Start of Block

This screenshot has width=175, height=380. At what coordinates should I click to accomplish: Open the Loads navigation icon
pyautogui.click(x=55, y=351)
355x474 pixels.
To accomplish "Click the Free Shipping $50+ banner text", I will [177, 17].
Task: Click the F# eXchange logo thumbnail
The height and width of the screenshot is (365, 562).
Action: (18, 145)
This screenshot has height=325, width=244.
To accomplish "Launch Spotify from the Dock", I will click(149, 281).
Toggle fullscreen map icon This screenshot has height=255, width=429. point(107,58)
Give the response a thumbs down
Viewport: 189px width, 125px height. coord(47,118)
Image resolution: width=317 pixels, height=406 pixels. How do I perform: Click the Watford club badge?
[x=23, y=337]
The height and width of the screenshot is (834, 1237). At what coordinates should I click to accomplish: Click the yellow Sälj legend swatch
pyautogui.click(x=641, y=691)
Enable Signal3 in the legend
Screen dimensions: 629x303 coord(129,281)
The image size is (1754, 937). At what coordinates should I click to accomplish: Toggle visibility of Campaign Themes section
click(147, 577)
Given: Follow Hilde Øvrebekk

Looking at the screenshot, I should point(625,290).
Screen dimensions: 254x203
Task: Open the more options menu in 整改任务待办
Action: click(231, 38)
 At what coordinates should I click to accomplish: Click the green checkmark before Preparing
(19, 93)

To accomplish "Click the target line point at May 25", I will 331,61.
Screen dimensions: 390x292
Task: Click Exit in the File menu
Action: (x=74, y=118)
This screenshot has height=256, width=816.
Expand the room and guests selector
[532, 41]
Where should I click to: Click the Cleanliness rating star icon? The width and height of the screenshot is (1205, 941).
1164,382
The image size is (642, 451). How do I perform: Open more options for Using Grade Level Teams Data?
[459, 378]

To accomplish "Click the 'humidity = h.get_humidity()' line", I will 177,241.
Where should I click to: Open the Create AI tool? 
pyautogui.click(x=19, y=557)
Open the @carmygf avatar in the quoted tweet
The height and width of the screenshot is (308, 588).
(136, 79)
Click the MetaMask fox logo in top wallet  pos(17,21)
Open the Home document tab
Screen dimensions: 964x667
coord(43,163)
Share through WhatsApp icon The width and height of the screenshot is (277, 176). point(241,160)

End of Block

Set down every entry again, word for word.

This screenshot has width=175, height=380. At what coordinates should I click to accomplish: Open the Loads navigation icon
pyautogui.click(x=55, y=351)
355x474 pixels.
To accomplish "Click the Free Shipping $50+ banner text", I will [177, 17].
Task: Click the F# eXchange logo thumbnail
The height and width of the screenshot is (365, 562).
Action: (18, 145)
This screenshot has height=325, width=244.
To accomplish "Launch Spotify from the Dock", I will click(149, 281).
Toggle fullscreen map icon This screenshot has height=255, width=429. point(107,58)
Give the response a thumbs down
Viewport: 189px width, 125px height. coord(47,118)
Image resolution: width=317 pixels, height=406 pixels. How do I perform: Click the Watford club badge?
[x=23, y=337]
The height and width of the screenshot is (834, 1237). At what coordinates should I click to accomplish: Click the yellow Sälj legend swatch
pyautogui.click(x=641, y=691)
Enable Signal3 in the legend
Screen dimensions: 629x303 coord(129,281)
The image size is (1754, 937). At what coordinates should I click to accomplish: Toggle visibility of Campaign Themes section
click(147, 577)
Given: Follow Hilde Øvrebekk

Looking at the screenshot, I should point(625,290).
Screen dimensions: 254x203
Task: Open the more options menu in 整改任务待办
Action: click(231, 38)
 At what coordinates should I click to accomplish: Click the green checkmark before Preparing
(19, 93)

To accomplish "Click the target line point at May 25", I will 331,61.
Screen dimensions: 390x292
Task: Click Exit in the File menu
Action: (x=74, y=118)
This screenshot has height=256, width=816.
Expand the room and guests selector
[532, 41]
Where should I click to: Click the Cleanliness rating star icon? The width and height of the screenshot is (1205, 941).
1164,382
The image size is (642, 451). How do I perform: Open more options for Using Grade Level Teams Data?
[459, 378]

To accomplish "Click the 'humidity = h.get_humidity()' line", I will 177,241.
Where should I click to: Open the Create AI tool? 
pyautogui.click(x=19, y=557)
Open the @carmygf avatar in the quoted tweet
The height and width of the screenshot is (308, 588).
(136, 79)
Click the MetaMask fox logo in top wallet  pos(17,21)
Open the Home document tab
Screen dimensions: 964x667
coord(43,163)
Share through WhatsApp icon The width and height of the screenshot is (277, 176). point(241,160)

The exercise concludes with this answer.